How EMQO will support the East Midlands

Governance

What the future holds

What EMQO does

EMQO will provide insight into the quality of services across the East Midlands for the public and the local NHS, supporting organisations in delivering high quality services.

Domains of Quality

Quality is defined across three domains - clinical effectiveness, patient safety and patient experience. Potential extra domains, including equity, innovation and productivity or cost-effectiveness are considered within these domains . Delivering high quality care in new ways, more quickly, cheaply, and fairly are expected changes across all domains, but are not separable domains of quality.

Roles and Functions

The roles undertaken and functions delivered by EMQO need to enable users across the region to maximise benefits and use us to deliver the vision, supporting healthcare organisations to make evidence-based, robust decisions.

The roles and functions of EMQO need to reflect the varied needs of users and be established to allow development of its functionality as the organisation matures. Those identified as core requirements are:

  • Benchmarking and Intelligence

  • New indicator development

  • Interpretation and focussed reports

  • Early warning system

  • Data quality assessment/ assurance

  • Signposting

  • Assessment


How EMQO will support the East Midlands

EMQO will produce comparative benchmarking information as a core function. This allows organisations to understand where they stand relative to other organisations in the region and within the national set and peer group. Interpretation of this comparative information moves EMQO into acting as a performance variation and intelligence (PVI) function. There is clear linkage with the proposed early warning role (that identifies apparent change and anomaly early, at an organisational level, but also at a regional level through its ability to see all the regional information) and the roles of the county and regional clinical reference groups as assessors.

Initially EMQO will use the organisational level for comparison, but will move toward more granular benchmarking in general and in specific areas. This may be brought forwards rapidly.

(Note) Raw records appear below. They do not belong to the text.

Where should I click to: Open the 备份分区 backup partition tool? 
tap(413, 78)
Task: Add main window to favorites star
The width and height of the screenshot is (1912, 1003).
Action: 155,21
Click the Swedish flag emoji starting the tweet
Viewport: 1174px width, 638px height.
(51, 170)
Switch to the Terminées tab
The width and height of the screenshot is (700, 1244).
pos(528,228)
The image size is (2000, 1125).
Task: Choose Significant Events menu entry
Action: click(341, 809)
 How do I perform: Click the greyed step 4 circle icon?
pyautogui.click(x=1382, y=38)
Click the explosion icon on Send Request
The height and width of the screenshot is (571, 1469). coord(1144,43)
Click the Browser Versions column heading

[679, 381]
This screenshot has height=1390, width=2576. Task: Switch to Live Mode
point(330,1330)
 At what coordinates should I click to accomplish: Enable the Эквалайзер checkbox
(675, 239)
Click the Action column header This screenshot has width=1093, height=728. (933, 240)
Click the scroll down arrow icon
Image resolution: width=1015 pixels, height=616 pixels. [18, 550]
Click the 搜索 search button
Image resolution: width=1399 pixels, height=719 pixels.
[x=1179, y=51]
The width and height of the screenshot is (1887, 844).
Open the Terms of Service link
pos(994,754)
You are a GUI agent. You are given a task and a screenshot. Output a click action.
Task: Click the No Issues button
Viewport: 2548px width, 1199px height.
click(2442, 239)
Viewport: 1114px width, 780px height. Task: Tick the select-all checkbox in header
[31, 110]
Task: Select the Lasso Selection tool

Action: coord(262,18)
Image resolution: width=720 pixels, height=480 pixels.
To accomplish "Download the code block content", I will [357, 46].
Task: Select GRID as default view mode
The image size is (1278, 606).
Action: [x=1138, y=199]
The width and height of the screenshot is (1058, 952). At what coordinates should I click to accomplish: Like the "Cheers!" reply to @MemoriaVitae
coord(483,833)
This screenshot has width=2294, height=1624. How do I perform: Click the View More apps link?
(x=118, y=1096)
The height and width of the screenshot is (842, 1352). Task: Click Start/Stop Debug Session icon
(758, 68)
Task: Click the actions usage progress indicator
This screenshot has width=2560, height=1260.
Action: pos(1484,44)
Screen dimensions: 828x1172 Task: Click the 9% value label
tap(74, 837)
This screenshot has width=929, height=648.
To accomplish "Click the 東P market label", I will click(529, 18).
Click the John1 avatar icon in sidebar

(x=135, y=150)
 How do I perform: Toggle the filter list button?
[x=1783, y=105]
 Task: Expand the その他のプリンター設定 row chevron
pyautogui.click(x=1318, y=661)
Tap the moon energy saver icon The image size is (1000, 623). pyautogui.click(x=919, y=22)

EMQO will work with its users to develop new indicators, as appropriate. Their future inclusion in the data set will be agreed at a regional level. Indicator development will be based upon the principle of first using relevant existing indicators and minimising additional data collections and bureaucracy.

EMQO will not produce data without interpretation, its focus being on producing knowledge to inform decision makers rather than pushing out un-interpreted data. An agreed number of ad-hoc in-depth reports will be produced each year.

EMQO will provide early warning of apparent changes in key outcome areas by analysing the data flowing in the region, at an organisational and regional level, and identifying apparent changes and anomalies early on.

EMQO will provide some validation of data quality, though this is not its main function.

Governance

The ownership and governance of EMQO is of critical importance. It must be locally owned, locally led and deliver local value. This requires strong governance to ensure the correct balance between stakeholders’ input and maintaining effective and efficient delivery.

The key role that EMQO will provide is insight into the quality of services across the East Midlands for the public and the local NHS, supporting organisations and front line staff in delivering high quality services.

Therefore EMQO must be accountable to all the NHS organisations in the East Midlands, with the srategic health authority, primary care trusts and provider bodies included in the overall governance arrangements.

It is currently envisaged that EMQO will form part of EMPACT (East Midlands’ Procurement and Commissioning Transformation) once it has been established. The first phase currently sits within the governance structures of NHS East Midlands.

What the future holds

EMQO will continue to evolve. Phase 2 of the website will be created. This will involve  taking on more roles as described above.